--- Page text ---

So he yells at the Corinthians: “Wake up! Remember who you are!” He understood that they lived in a culture where going to a prostitute was as normalized for some of them as going to Starbucks is for us. But he also knew they didn’t fit into “normal” in that culture any more. They were new, different, changed, “one with the Lord in spirit.”

Once you get who you are in Christ, he said, don’t take Jesus to a prostitute! Don’t “hook up” you/him with someone you’re not married to. You’re different. Live like who you are now.

Think: On a scale from 1 to 10, how difficult is it for you to live in the reality that, as a Christian, you are united with Christ right now? What could you do to make accepting that reality easier?

Pray: Thank God that by his grace and through faith you have been united with Christ. Ask him to help you live with the awareness of that fact.

Do: Notice in Colossians 1:27 what is the “hope of glory.”

Sex Week: Run Away!

“Flee from sexual immorality. All other sins a man commits are outside his body, but he who sins sexually sins against his own body.” (1 Corinthians 6:18)

I was one of those guys in high school who spent way too much time watching and quoting “Monty Python and the Holy Grail” with my friends. You know those guys, the really cool and popular ones. Yeah, those guys.

sweek_350Anyway, one of my favorite scenes is the one where King Arthur and his men come upon the dreaded lair of an evil creature that destroys all who approach it. When the monster turns out to be a fluffy, white bunny, they laugh it off. But when the bunny quickly (and comically) kills two or three of them in close combat, they’re left with only one option: “Run away! Run away!” (That’s the line that’s fun to quote.)

Paul didn’t offer the Corinthians a three-step plan for dealing with sexual temptation. No secret strategies. Just this: “Run away!” Sexual sin might seem harmless at first glance, but it leads to disaster. It’s a sin that you commit against yourself. Don’t try to fight it, Paul says. Don’t try to outthink it. Just run away.

Think: Have you ever seen anyone (or yourself) actually flee from sexual immorality? What’s the danger of not running away, of trying to get closer-but-not-too-close? Why do so many of us try to dance around immorality instead of getting out of its way?

Pray: Ask God to help you to have the courage to run away from sexual immorality.

Do: Joseph ran away. Look for new-to-you details from his example in Genesis 39:1-23. (Notice that he paid a price for running.)

Sex Week: Who Owns You?

“Do you not know that your body is a temple of the Holy Spirit, who is in you, whom you have received from God? You are not your own; you were bought at a price. Therefore honor God with your body.” (1 Corinthians 6:19-20)

Paul wraps up his case against sexual immorality, which we might define as “participating in any sexual experience with anyone you’re not married to.” His last two points have to do with occupation and ownership.

sweek_350Occupation: If you’re a Christian, God’s Spirit lives in your body. So when we sin sexually, we take him along for the experience. In one sense, we are actively defiling his residence.

Ownership: Even harder to take for some of us is the idea that God owns us. He bought us, paid for us with the blood of Jesus. We belong to him. Thus, he has the right to tell us what to do with our bodies. The question we must ask ourselves, then, is: How can I use my body to honor God? Or, reversed, what use of my body will dishonor God?

Think: How often do you think about the ideas that God’s Spirit lives in your body and that you are owned by God? How does being aware of those ideas change the way you think about sex and your body?

Pray: Ask God to help you to honor him with you body. Thank him for giving you the Spirit to live in you and for paying the debt you could not pay to purchase you for himself.

Do: Read 1 Corinthians 7 to find out what Paul says next about marriage and sex and being single.

--- Supplied information ---

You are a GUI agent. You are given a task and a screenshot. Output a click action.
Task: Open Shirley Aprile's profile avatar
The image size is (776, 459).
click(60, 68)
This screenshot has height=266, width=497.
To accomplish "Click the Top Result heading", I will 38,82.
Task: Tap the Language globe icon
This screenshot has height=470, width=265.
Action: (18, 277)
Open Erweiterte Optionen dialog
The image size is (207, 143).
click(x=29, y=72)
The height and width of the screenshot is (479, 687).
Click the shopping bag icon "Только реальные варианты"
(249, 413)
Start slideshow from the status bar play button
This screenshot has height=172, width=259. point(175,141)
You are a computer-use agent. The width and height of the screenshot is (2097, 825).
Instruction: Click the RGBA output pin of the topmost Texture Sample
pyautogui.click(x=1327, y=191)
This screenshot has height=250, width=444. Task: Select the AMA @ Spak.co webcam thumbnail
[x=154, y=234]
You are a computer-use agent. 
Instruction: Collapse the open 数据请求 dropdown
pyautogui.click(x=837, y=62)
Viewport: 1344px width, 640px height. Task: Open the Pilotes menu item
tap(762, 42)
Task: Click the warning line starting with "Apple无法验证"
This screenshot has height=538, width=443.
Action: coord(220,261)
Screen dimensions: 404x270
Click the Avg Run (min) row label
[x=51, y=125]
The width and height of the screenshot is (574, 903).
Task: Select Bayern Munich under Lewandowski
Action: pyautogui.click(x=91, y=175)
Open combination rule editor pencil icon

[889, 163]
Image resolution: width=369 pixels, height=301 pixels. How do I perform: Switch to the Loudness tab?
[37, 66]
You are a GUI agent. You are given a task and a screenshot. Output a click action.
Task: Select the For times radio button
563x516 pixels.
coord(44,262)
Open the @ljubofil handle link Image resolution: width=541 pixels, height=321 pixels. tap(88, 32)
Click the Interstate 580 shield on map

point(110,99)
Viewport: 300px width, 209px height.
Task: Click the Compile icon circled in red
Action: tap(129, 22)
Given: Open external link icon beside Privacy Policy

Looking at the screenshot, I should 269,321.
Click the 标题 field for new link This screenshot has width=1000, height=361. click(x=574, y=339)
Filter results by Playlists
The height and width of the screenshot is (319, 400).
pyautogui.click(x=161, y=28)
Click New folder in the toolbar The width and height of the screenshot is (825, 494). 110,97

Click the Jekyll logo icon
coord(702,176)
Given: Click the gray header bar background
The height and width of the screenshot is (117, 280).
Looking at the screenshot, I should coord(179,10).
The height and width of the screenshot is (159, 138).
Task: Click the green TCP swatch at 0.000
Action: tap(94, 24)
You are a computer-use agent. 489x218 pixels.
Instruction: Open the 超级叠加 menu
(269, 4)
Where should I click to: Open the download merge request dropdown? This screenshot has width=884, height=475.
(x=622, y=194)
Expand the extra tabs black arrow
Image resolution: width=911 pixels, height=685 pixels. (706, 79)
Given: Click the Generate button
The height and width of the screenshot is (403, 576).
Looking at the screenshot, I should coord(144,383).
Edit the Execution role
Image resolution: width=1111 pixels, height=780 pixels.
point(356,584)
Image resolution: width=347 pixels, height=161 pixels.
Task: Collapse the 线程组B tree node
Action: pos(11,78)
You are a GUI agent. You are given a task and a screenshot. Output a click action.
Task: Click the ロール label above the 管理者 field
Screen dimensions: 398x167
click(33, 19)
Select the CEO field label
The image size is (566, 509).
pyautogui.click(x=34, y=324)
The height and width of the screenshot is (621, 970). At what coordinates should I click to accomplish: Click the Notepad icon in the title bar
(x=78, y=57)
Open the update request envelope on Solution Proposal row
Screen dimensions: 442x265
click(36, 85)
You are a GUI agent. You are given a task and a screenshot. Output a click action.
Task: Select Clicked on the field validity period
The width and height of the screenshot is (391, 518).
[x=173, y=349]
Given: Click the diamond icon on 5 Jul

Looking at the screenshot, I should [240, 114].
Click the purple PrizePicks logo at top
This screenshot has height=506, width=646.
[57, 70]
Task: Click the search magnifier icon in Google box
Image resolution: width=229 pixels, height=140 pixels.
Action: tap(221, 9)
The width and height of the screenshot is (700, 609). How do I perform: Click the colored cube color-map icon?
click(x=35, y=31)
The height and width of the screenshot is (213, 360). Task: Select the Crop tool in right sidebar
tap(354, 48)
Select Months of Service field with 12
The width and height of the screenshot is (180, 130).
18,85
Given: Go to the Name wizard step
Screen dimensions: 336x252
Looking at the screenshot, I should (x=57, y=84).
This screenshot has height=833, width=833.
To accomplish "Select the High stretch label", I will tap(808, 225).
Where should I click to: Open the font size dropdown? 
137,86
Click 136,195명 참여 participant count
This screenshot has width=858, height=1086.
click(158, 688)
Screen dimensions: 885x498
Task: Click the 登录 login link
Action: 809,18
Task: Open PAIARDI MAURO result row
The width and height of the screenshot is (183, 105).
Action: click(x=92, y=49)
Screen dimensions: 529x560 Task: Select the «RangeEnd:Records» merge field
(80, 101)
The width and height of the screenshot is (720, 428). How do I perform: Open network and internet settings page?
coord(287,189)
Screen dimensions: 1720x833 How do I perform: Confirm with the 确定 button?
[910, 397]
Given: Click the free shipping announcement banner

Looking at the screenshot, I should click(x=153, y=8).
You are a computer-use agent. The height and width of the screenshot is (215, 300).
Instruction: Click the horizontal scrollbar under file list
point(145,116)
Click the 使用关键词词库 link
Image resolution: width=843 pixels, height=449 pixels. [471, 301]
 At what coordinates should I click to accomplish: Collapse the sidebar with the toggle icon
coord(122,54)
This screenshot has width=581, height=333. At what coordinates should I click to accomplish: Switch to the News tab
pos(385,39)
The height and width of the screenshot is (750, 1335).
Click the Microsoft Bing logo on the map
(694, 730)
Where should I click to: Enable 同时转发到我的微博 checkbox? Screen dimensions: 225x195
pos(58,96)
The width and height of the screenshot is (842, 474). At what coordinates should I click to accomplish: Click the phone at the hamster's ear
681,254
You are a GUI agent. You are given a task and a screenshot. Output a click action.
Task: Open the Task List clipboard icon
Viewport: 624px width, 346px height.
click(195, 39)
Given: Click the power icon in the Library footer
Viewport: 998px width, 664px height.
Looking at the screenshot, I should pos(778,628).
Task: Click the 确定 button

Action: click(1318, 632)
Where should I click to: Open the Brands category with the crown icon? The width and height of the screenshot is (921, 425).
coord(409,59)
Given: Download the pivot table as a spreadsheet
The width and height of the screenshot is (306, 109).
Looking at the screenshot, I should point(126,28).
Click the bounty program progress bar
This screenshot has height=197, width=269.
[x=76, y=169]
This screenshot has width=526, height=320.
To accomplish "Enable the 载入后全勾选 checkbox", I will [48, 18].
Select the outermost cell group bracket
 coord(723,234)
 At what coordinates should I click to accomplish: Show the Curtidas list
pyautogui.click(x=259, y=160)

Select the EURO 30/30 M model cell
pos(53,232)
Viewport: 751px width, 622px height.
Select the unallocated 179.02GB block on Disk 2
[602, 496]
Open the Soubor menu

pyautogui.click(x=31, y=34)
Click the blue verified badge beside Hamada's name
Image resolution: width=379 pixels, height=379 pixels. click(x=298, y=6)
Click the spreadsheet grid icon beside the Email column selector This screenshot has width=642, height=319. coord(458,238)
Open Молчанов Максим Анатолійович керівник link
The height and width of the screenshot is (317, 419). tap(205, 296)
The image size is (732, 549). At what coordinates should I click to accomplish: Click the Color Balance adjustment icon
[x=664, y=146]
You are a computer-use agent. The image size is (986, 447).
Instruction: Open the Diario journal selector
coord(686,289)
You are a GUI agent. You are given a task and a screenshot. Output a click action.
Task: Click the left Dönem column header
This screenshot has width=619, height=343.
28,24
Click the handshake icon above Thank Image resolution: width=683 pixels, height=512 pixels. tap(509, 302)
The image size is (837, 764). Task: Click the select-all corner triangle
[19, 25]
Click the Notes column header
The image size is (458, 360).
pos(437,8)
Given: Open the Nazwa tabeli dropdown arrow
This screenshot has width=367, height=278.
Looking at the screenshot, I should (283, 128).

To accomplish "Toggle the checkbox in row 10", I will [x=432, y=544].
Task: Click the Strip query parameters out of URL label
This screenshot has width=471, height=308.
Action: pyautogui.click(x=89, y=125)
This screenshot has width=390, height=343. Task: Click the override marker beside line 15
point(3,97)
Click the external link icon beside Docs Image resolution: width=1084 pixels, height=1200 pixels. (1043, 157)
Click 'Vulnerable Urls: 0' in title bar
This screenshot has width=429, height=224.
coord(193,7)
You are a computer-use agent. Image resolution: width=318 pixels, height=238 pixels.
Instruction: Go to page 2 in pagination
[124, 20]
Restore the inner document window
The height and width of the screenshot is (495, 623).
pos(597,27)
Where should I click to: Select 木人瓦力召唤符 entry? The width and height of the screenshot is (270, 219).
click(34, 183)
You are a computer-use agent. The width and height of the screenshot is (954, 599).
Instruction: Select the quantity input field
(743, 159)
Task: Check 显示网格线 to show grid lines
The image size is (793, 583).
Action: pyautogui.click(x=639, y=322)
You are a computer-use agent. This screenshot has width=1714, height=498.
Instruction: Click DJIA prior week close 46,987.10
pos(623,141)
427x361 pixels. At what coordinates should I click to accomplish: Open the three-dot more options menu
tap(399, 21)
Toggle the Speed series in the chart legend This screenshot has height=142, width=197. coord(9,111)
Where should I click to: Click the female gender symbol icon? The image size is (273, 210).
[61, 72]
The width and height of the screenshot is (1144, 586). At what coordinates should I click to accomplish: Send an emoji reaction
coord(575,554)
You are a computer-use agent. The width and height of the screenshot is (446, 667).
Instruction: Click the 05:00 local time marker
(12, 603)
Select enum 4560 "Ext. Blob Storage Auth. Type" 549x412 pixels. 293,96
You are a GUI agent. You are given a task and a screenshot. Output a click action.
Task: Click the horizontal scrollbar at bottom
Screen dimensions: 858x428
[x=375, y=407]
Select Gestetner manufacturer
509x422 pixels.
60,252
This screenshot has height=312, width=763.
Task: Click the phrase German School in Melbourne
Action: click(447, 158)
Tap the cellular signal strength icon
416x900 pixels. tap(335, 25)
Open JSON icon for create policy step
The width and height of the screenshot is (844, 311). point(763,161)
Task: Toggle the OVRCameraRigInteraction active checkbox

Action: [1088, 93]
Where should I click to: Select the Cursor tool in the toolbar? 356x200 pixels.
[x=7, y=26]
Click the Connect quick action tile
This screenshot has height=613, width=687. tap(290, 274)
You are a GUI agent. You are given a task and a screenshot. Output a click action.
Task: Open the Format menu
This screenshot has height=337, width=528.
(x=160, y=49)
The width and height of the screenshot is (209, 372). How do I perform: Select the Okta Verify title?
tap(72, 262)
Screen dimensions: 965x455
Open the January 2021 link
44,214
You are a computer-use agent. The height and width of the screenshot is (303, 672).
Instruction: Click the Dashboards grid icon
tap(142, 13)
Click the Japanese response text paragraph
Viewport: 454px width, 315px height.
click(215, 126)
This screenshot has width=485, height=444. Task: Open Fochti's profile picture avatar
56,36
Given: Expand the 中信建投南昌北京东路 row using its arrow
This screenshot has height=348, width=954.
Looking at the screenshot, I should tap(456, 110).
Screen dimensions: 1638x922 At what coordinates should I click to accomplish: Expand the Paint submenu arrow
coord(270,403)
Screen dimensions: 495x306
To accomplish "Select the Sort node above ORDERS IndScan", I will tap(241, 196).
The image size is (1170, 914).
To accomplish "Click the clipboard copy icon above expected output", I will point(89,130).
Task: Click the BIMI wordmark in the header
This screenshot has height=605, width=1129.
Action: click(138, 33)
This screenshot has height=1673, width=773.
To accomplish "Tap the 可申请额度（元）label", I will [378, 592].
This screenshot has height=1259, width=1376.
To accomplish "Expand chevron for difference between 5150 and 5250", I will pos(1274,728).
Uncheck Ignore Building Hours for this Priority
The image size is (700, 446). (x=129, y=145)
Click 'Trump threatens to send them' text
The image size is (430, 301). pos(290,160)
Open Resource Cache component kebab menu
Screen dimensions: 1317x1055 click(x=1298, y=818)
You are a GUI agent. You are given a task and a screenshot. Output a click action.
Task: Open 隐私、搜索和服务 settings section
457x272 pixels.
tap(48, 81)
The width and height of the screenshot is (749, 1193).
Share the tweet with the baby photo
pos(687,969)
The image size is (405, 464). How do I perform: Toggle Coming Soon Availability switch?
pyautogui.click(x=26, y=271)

---

### Exercise requirements
Retype the devotional text from "Pray: Thank God" to "Week: Run Away!". These entries were taken from a separate source unrelated to the devotional text.

### Written reply
Pray: Thank God that by his grace and through faith you have been united with Christ. Ask him to help you live with the awareness of that fact.

Do: Notice in Colossians 1:27 what is the “hope of glory.”

Sex Week: Run Away!